• [ACTIVITY] With the pictures omitted, output word for word the lines from the one containing "Where should I click to: Open the Pixel-Perfect" through the end of the records.
/---
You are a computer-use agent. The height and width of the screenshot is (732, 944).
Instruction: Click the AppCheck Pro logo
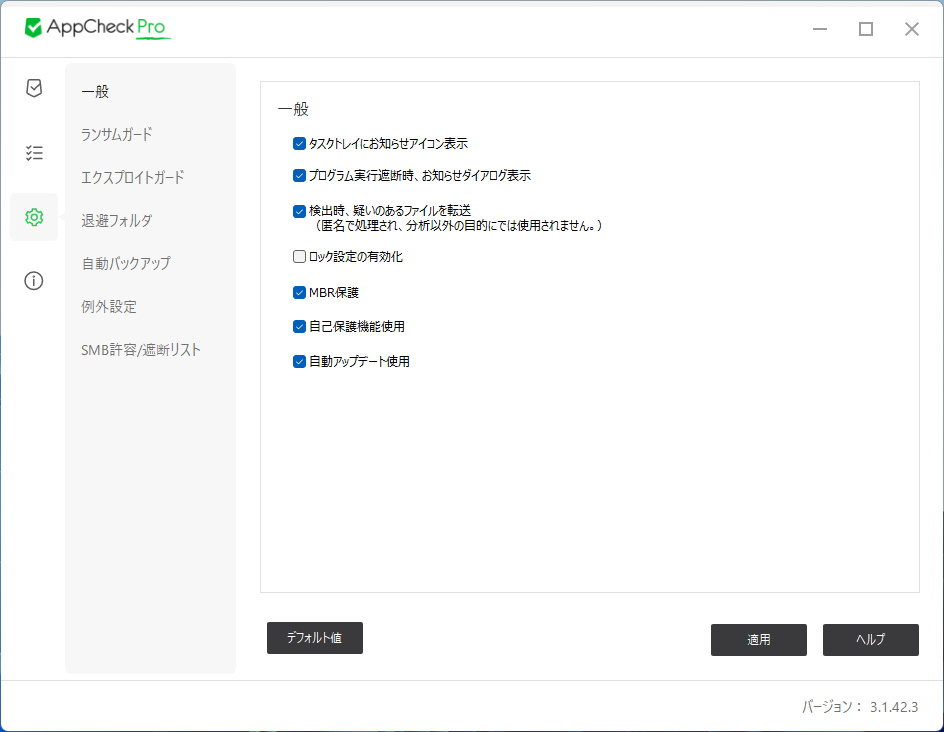point(97,28)
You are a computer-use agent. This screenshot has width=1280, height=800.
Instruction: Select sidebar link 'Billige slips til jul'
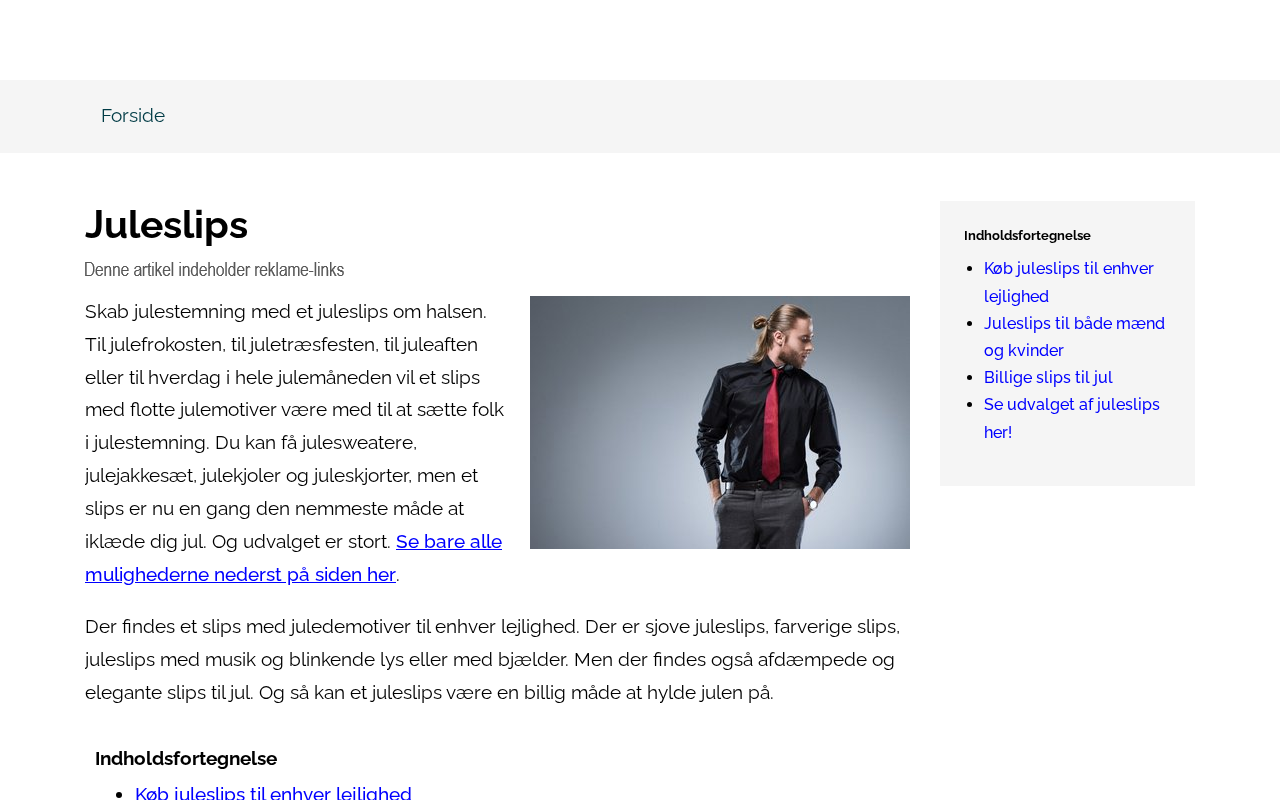click(x=1048, y=377)
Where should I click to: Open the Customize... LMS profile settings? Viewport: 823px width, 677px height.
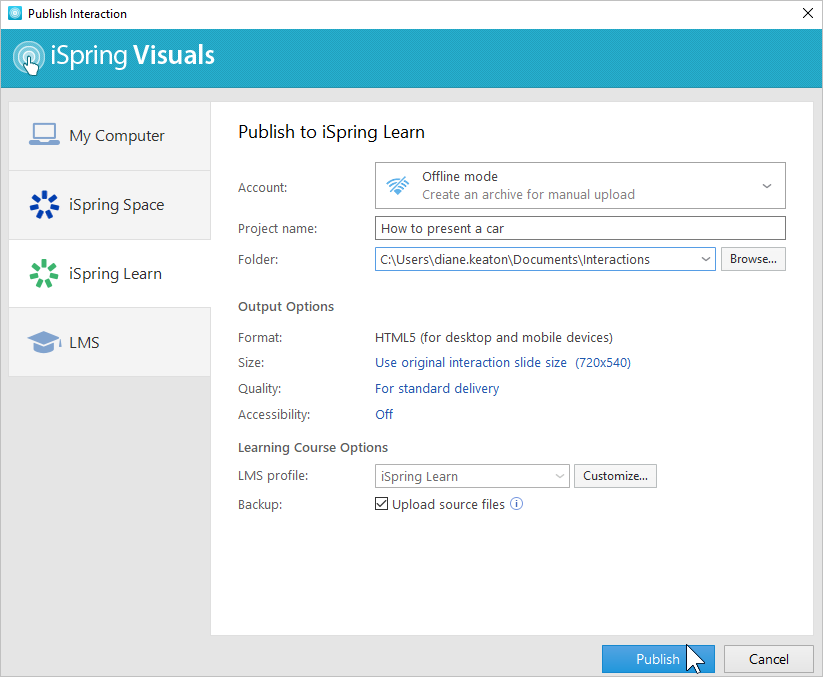click(x=615, y=476)

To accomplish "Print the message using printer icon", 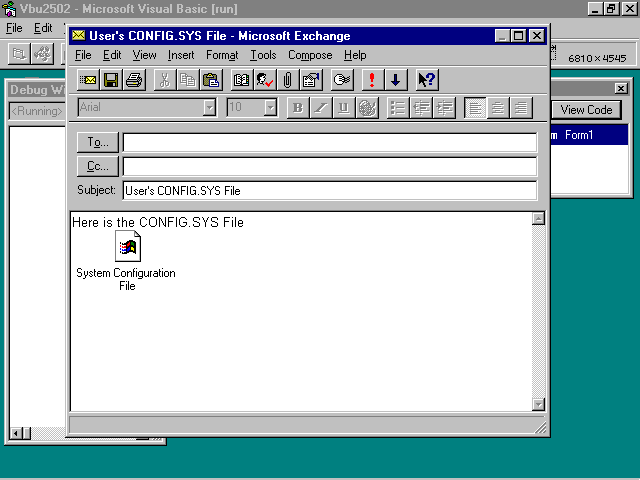I will click(x=134, y=80).
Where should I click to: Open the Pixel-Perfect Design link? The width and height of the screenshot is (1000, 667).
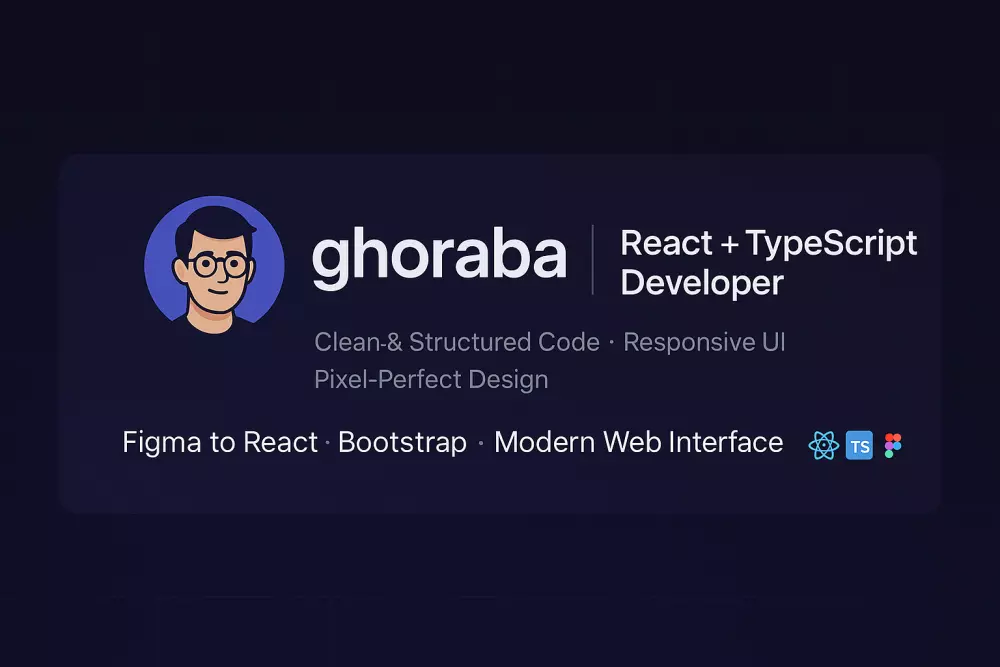(x=430, y=379)
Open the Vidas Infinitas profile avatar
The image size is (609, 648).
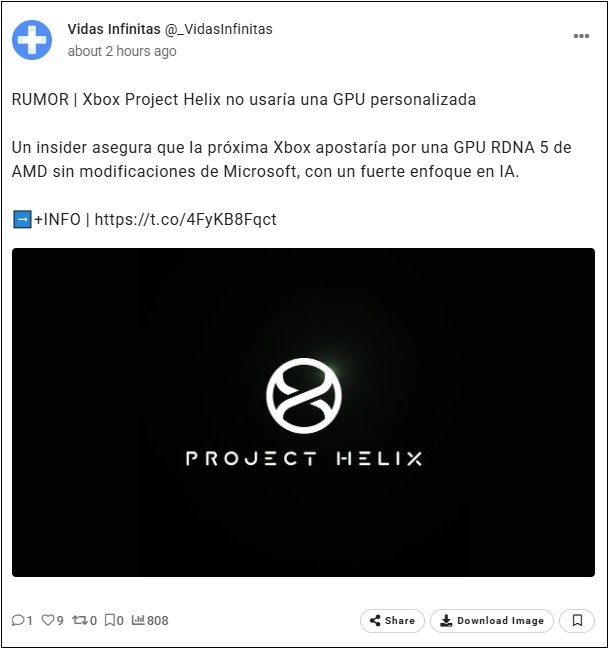pyautogui.click(x=32, y=40)
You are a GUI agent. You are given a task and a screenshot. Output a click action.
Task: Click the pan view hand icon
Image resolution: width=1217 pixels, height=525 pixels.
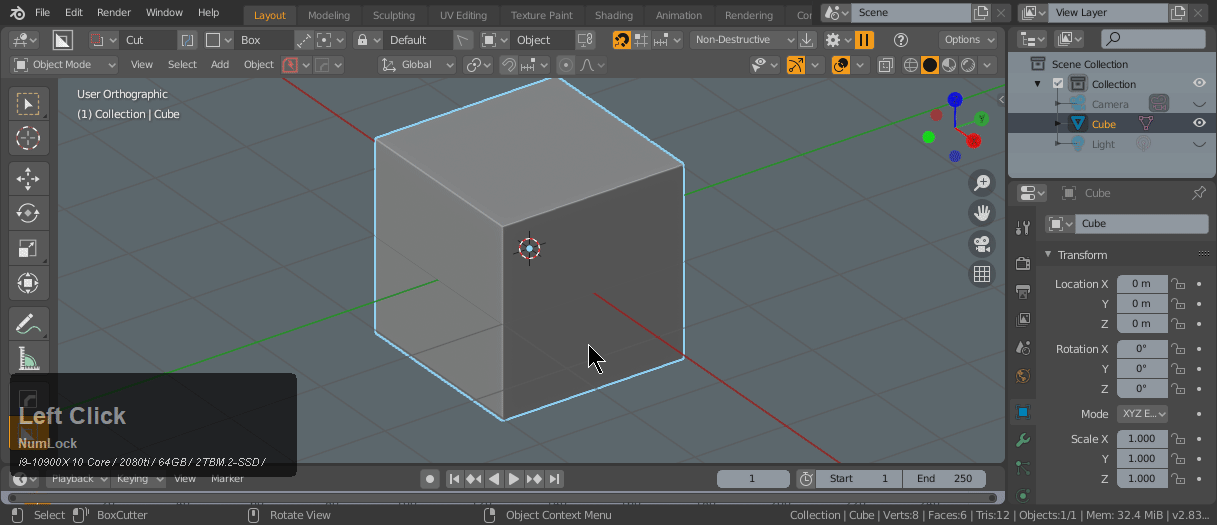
\---
• [RESPONSE TO THE EXERCISE]
Where should I click to: Open the Pixel-Perfect Design link? The width and height of the screenshot is (1000, 667).
(x=430, y=379)
Open the Vidas Infinitas profile avatar
The image size is (609, 648).
pyautogui.click(x=32, y=40)
You are a GUI agent. You are given a task and a screenshot. Output a click action.
Task: Click the pan view hand icon
Image resolution: width=1217 pixels, height=525 pixels.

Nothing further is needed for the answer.